I remember being 10, 16 or even 20 and actually wishing time away. I couldn’t wait for Christmas, I couldn’t wait to drive, I couldn’t wait to be an “adult”. It seemed like it took forever for those events to happen.
I’ve been an adult now for many years. At almost 60 my birth certificate is a lovely light shade of lemon. Time is racing by.
We’re at the end of August and I swear yesterday was just the first day of spring. I blinked and missed the summer.
I know it has everything to do with perception. Of course our perception changes as our lives get fuller. My almost 60 years are filled with marriage, children, grandchildren, career.
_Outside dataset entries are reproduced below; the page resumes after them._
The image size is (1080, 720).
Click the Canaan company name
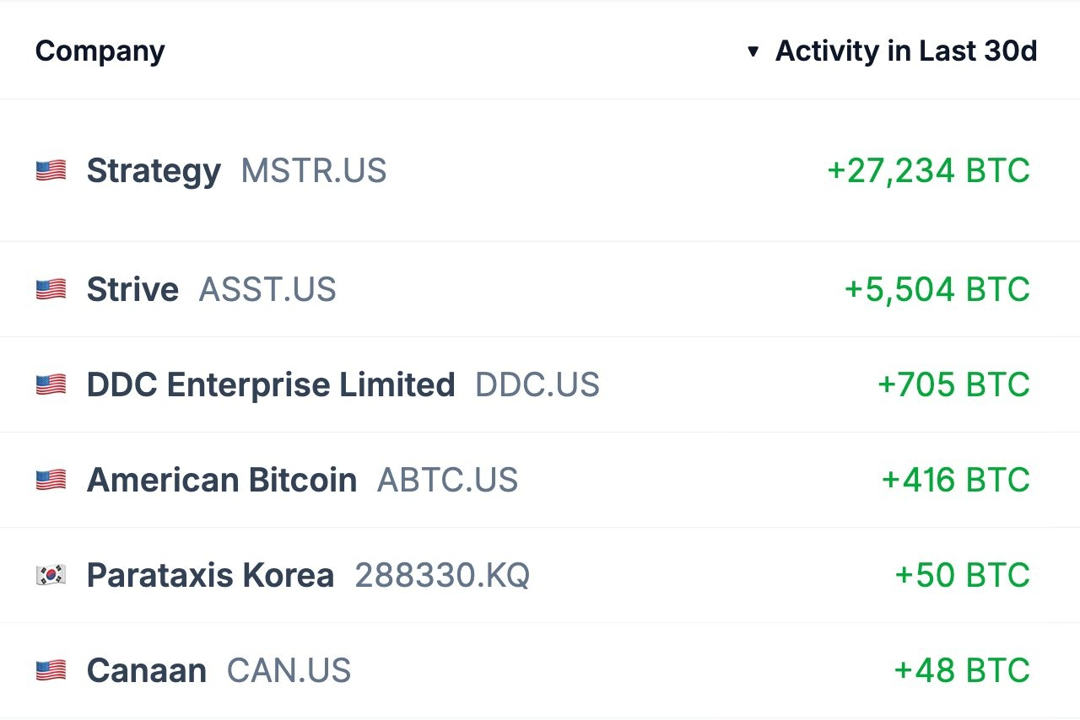tap(147, 671)
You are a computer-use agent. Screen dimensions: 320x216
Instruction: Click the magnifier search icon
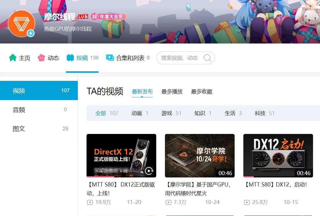coord(207,58)
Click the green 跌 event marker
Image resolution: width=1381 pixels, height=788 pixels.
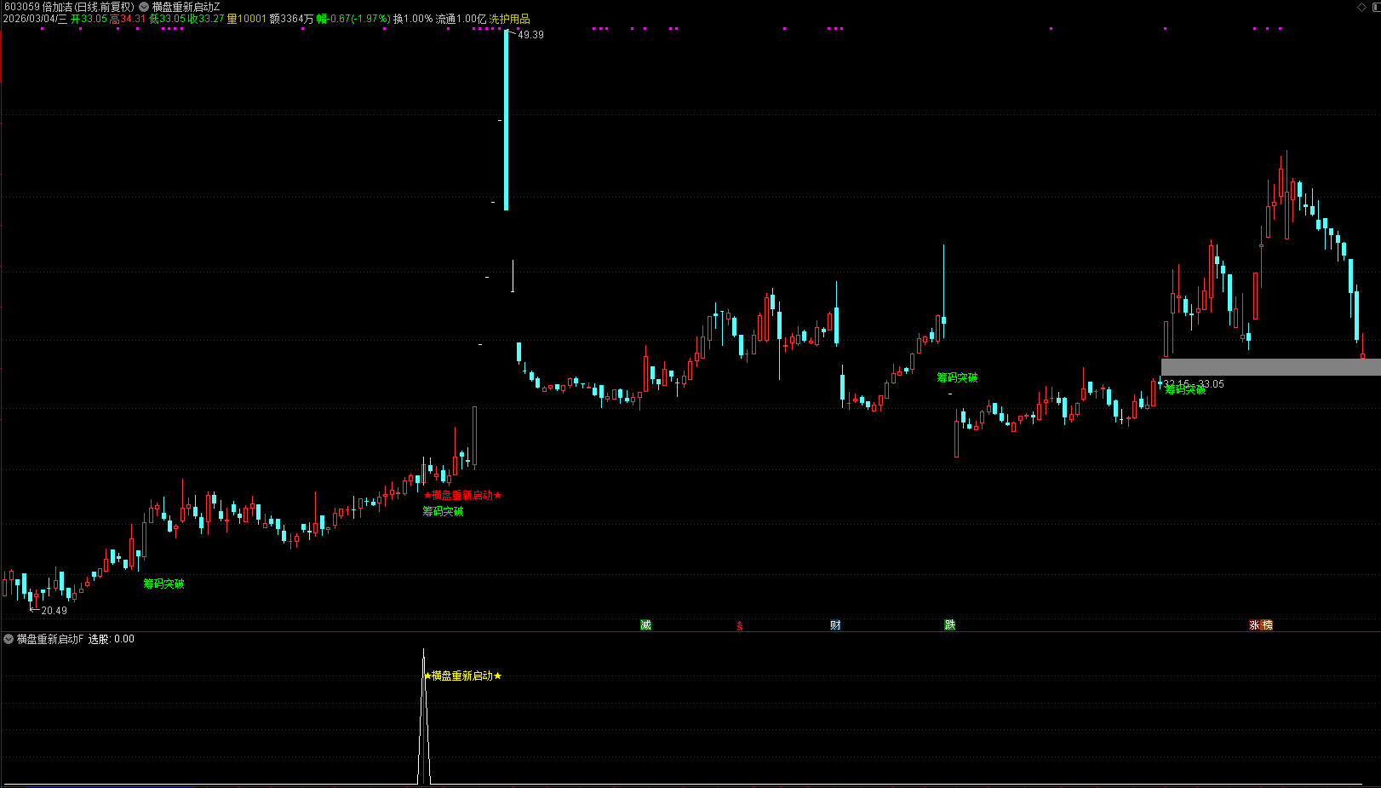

A day to day life full of things to do. Sometimes the list of things to do is longer than the hours in the day.
I can’t control time. I can’t slow it down or blink like a genie to stop it entirely. I can’t be 10, 16 or 20 again. I really wouldn’t want to be. I think I’ll put that yellowing birth certificate in an acid free paper envelope to slow down that aging process. I’ll remind myself to slow down and think about each day, take time to appreciate the moments that fly by so quickly. Time to make some memories with the people and places that really matter.
I wonder if they make an acid free paper body suit? I wonder if I have time to invent one?